Volontà del minore inascoltata
Al momento il bambino è praticamente “sequestrato” in casa del padre, complice la sentenza del Tribunale di Roma e una serie di relazioni false, che ne ha decretato l’affido in via esclusiva il 31 luglio 2019. Alla madre viene concesso soltanto di parlarci una volta a settimana, per soli venti minuti. Due anni fa, tra l’altro, la signora Giunti ha chiesto un’indagine amministrativa nei confronti dei servizi sociali e di due educatrici del Comune di Massarosa. Ha quindi sollecitato il sindaco, l’assessore ai Servizi Sociali e il Garante per l’Infanzia della Regione Toscana. Tale indagine, però, non è mai partita. “Il Garante dell’Infanzia non può rispondermi, dicendo che non è più competenza sua perché Jacopo adesso è tornato a Roma. Due anni fa era in Toscana”, sottolinea la madre.

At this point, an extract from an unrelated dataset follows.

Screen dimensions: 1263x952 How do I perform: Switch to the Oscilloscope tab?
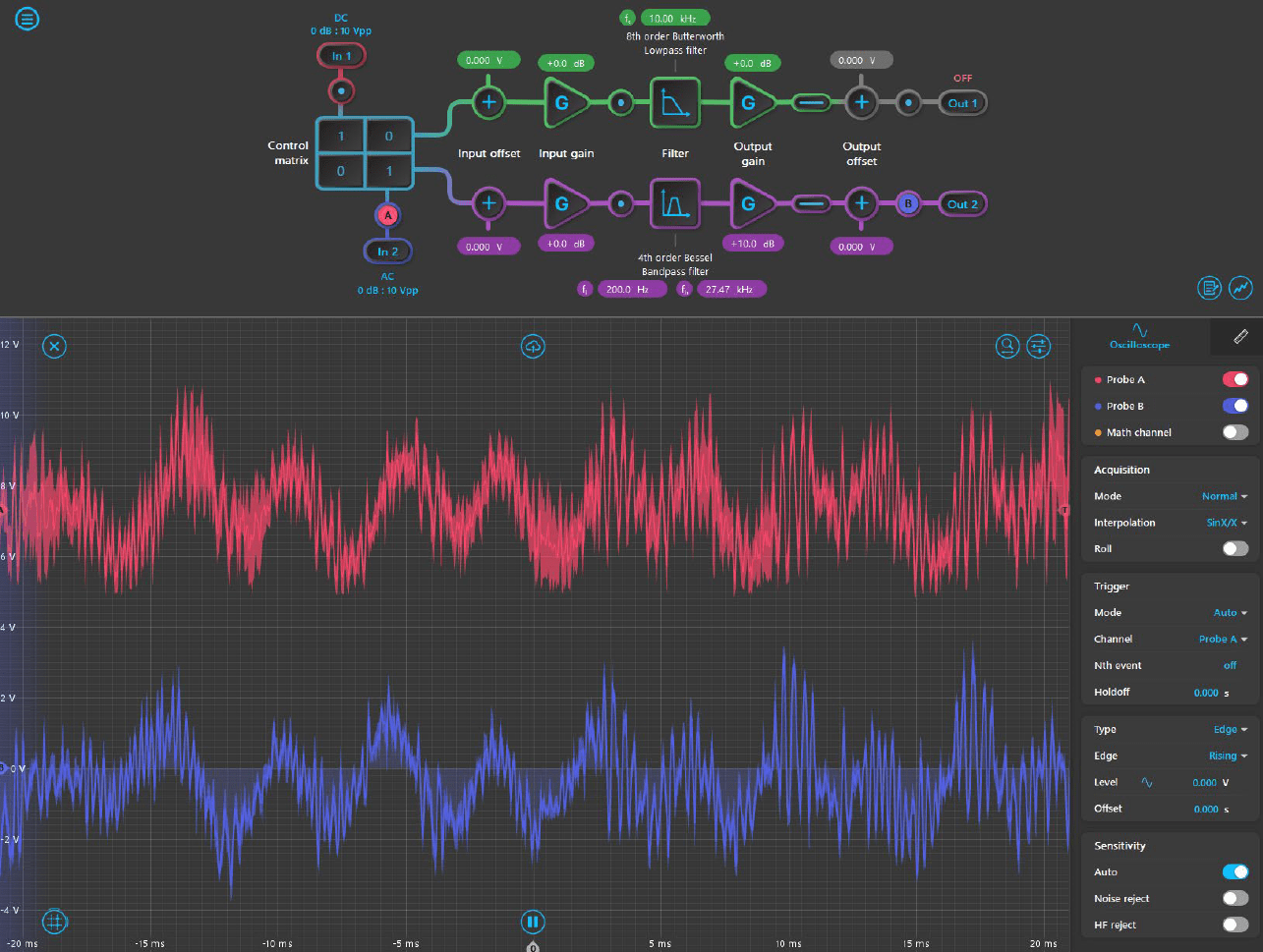tap(1139, 336)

La vicenda è finita in Parlamento, diventando oggetto di un’interrogazione rivolta dall’onorevole Veronica Giannone al ministro della Giustizia, Alfonso Bonafede. Il Guardasigilli si è schierato in difesa della signora Giunti, affermando il “pieno diritto di ascolto del minore, la cui volontà è stata completamente ignorata“. Tutte le relazioni sul minore, curate da psichiatri del calibro di Alessandro Meluzzi e Paola Notargiovanni hanno confermato il desiderio del minore di tornare dalla madre. Ciononostante, il Tribunale continua a perpetuarne la “prigionia” presso il padre violento, aggravando il malessere del bambino.
L’appello della madre
“Si parla tanto di riforma della giustizia: noi donne che abbiamo avuto il coraggio di denunciare non solo non veniamo protette ma ci allontanano dai nostri figli, ci sospendono dalla responsabilità genitoriale e ce la revocano”, dichiara Giada Giunti.

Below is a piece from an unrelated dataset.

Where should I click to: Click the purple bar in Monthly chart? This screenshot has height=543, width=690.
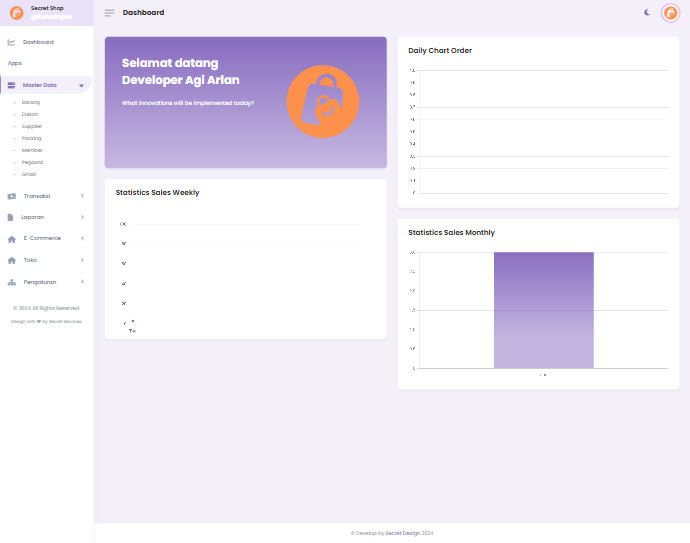(x=543, y=310)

“Dal 2013 sto subendo una persecuzione giudiziaria civile e penale perché, ogni volta che io denuncio, anche un codice rosso, le denunce vengono archiviate. Diversamente, quando le denunce le fa il mio ex marito e sono anche false (lo dico perché posso provarlo), finisco sotto processo anche dopo aver subito un’aggressione, con tanto di certificato del pronto soccorso e le testimonianze. Chiediamo aiuto – conclude – perché sia fatto qualcosa per tutte le mamme, per tutte le violenze che subiamo”.